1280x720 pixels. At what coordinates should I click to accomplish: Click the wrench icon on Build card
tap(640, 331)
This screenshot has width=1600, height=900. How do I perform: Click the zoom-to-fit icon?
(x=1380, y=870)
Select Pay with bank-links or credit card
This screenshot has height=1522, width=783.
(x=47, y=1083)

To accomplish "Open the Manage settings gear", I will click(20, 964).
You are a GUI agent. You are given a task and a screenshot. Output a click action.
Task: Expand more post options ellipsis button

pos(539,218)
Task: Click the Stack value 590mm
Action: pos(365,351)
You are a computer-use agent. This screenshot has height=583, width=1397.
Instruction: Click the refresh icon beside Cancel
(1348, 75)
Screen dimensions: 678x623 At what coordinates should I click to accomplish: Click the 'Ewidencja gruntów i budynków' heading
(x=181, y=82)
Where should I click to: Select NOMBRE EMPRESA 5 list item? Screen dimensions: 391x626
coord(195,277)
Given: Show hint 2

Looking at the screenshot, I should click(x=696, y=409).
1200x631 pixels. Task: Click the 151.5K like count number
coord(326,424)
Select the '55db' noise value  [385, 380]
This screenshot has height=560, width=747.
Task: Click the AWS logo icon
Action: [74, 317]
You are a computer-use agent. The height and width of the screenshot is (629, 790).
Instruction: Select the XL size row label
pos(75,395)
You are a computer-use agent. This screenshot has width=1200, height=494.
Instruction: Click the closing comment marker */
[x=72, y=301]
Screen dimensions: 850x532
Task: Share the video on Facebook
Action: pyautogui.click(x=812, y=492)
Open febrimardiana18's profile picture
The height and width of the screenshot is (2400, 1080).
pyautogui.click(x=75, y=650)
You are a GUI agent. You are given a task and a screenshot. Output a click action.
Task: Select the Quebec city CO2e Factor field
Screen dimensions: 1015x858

####

* Task instructions *
Only a number is expected in response: how many lines of the records above include the word "agent".

* Answer for the task *
5